I went back when dd was 14 weeks old, because I'd started my job when I was pregnant and I felt responsible to my employer to go back as quickly as possible. I worked for 3 days a week from then til DD started school. I also ran a part time business in my spare time, usually when dd was in bed.
I never felt that I did either job well from that point. I wasn't such a good employee because I'd lost my rottweiller approach to work. I could no longer do whatever it took to get the job done and I felt like I was shortchanging my employer.
I wasn't being a good parent because I was tired, stressed and brought home negative feelings.
Logically we had choices. We were quite well off, comparatively, because I'd always worked and we'd never been overly materialistic. So I decided to do what I wanted to don. Not what my husband wanted me to do. Not what we had to do as a family. What I wanted to do.
What a fantastic way to be a good role model. To show my child that a woman can, if she works hard enough, have choices when she has her children. To show my dd that she can have a career. She can keep that career if she wants to. But if she wants to pack it in for a few years, because of kids or just because she wants to, she can.
It's also highlighting the qualities that are best in a DH. My DH has always been supportive, encouraging, understanding and a true partner, in every sense of the word.
I believe we all do the best we can as parents. I don't feel the urge to tell WOHMs they are wrong. They're not. They do the best they can for their children. If they do it joyfully, they are great role models for their kids. I don't feel the urge to highlight that they'll miss out on things. We all miss out on things. As has been clearly pointed out, we miss out on fall that money...all those pension payments...all that security. I think, however, that SAHMs do not miss out on intellectual stimulation. We don't miss out on challenges in our life and we don't screw up our whole lives by giving up work.

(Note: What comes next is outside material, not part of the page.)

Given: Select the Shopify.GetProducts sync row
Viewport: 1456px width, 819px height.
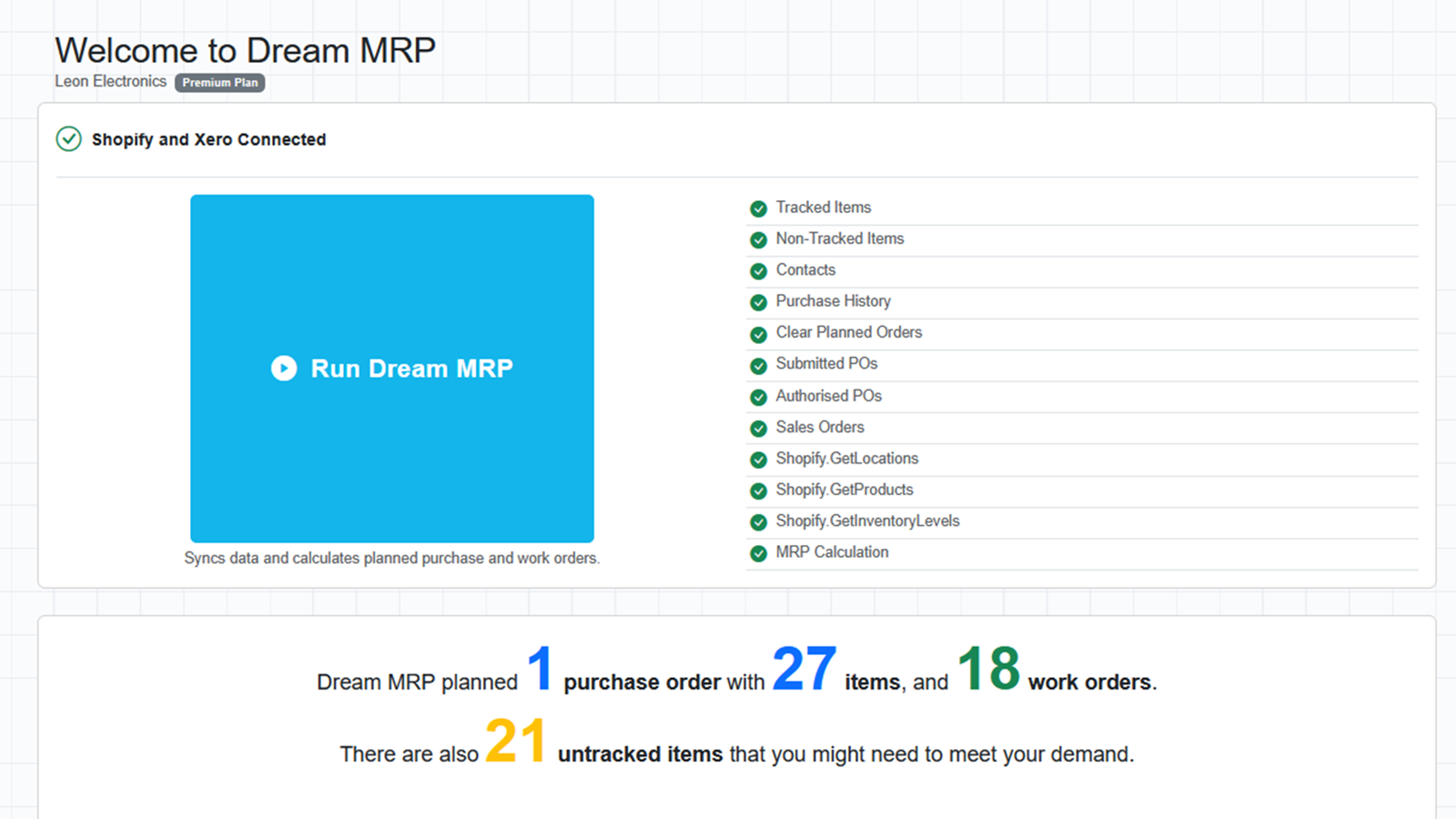Looking at the screenshot, I should 1082,490.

I don't feel the urge to insult the intelligence of the WOHM, their warmth, their compassion or their parenting skills. How nice it would be if some of them didn't feel the need to insult mine.
I am perfectly happy with my choice and though I find the views on here frustrating, annoying, amusing and enlightened in turn, none of them have changed my mind. Now I'm off to get ready for my weekend at home, just as many of you will be ENJOY!